[Provided data]

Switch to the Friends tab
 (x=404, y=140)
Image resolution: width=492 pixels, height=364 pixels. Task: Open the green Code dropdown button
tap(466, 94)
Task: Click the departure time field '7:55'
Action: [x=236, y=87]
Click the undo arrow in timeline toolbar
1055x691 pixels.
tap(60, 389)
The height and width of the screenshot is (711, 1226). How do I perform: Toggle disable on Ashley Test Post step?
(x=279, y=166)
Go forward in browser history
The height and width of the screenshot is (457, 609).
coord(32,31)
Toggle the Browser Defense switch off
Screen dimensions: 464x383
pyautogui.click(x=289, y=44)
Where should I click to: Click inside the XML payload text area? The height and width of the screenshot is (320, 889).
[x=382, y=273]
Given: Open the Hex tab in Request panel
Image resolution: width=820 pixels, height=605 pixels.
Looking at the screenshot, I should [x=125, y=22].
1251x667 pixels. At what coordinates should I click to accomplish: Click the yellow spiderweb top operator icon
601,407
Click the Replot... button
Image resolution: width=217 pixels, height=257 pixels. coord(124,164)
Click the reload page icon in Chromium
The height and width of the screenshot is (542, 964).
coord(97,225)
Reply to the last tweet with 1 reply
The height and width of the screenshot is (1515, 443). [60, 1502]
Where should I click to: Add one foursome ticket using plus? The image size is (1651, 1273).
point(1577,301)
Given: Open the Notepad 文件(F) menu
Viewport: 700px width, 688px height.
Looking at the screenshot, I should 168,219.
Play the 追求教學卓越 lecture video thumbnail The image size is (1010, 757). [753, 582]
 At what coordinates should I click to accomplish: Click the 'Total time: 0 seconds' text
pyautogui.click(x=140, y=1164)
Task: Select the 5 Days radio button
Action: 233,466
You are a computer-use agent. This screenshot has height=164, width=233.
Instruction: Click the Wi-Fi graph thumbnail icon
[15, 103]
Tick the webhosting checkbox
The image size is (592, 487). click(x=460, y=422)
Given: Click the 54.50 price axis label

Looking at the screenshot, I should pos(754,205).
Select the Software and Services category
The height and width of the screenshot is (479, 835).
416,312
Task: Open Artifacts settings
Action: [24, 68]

[/Provided data]

Task item: The records above are to be transcribed exactly and completely.

Problem solution:
Switch to the Friends tab
 (x=404, y=140)
Image resolution: width=492 pixels, height=364 pixels. Task: Open the green Code dropdown button
tap(466, 94)
Task: Click the departure time field '7:55'
Action: [x=236, y=87]
Click the undo arrow in timeline toolbar
1055x691 pixels.
tap(60, 389)
The height and width of the screenshot is (711, 1226). How do I perform: Toggle disable on Ashley Test Post step?
(x=279, y=166)
Go forward in browser history
The height and width of the screenshot is (457, 609).
coord(32,31)
Toggle the Browser Defense switch off
Screen dimensions: 464x383
pyautogui.click(x=289, y=44)
Where should I click to: Click inside the XML payload text area? The height and width of the screenshot is (320, 889).
[x=382, y=273]
Given: Open the Hex tab in Request panel
Image resolution: width=820 pixels, height=605 pixels.
Looking at the screenshot, I should [x=125, y=22].
1251x667 pixels. At what coordinates should I click to accomplish: Click the yellow spiderweb top operator icon
601,407
Click the Replot... button
Image resolution: width=217 pixels, height=257 pixels. coord(124,164)
Click the reload page icon in Chromium
The height and width of the screenshot is (542, 964).
coord(97,225)
Reply to the last tweet with 1 reply
The height and width of the screenshot is (1515, 443). [60, 1502]
Where should I click to: Add one foursome ticket using plus? The image size is (1651, 1273).
point(1577,301)
Given: Open the Notepad 文件(F) menu
Viewport: 700px width, 688px height.
Looking at the screenshot, I should 168,219.
Play the 追求教學卓越 lecture video thumbnail The image size is (1010, 757). [753, 582]
 At what coordinates should I click to accomplish: Click the 'Total time: 0 seconds' text
pyautogui.click(x=140, y=1164)
Task: Select the 5 Days radio button
Action: 233,466
You are a computer-use agent. This screenshot has height=164, width=233.
Instruction: Click the Wi-Fi graph thumbnail icon
[15, 103]
Tick the webhosting checkbox
The image size is (592, 487). click(x=460, y=422)
Given: Click the 54.50 price axis label

Looking at the screenshot, I should pos(754,205).
Select the Software and Services category
The height and width of the screenshot is (479, 835).
416,312
Task: Open Artifacts settings
Action: [24, 68]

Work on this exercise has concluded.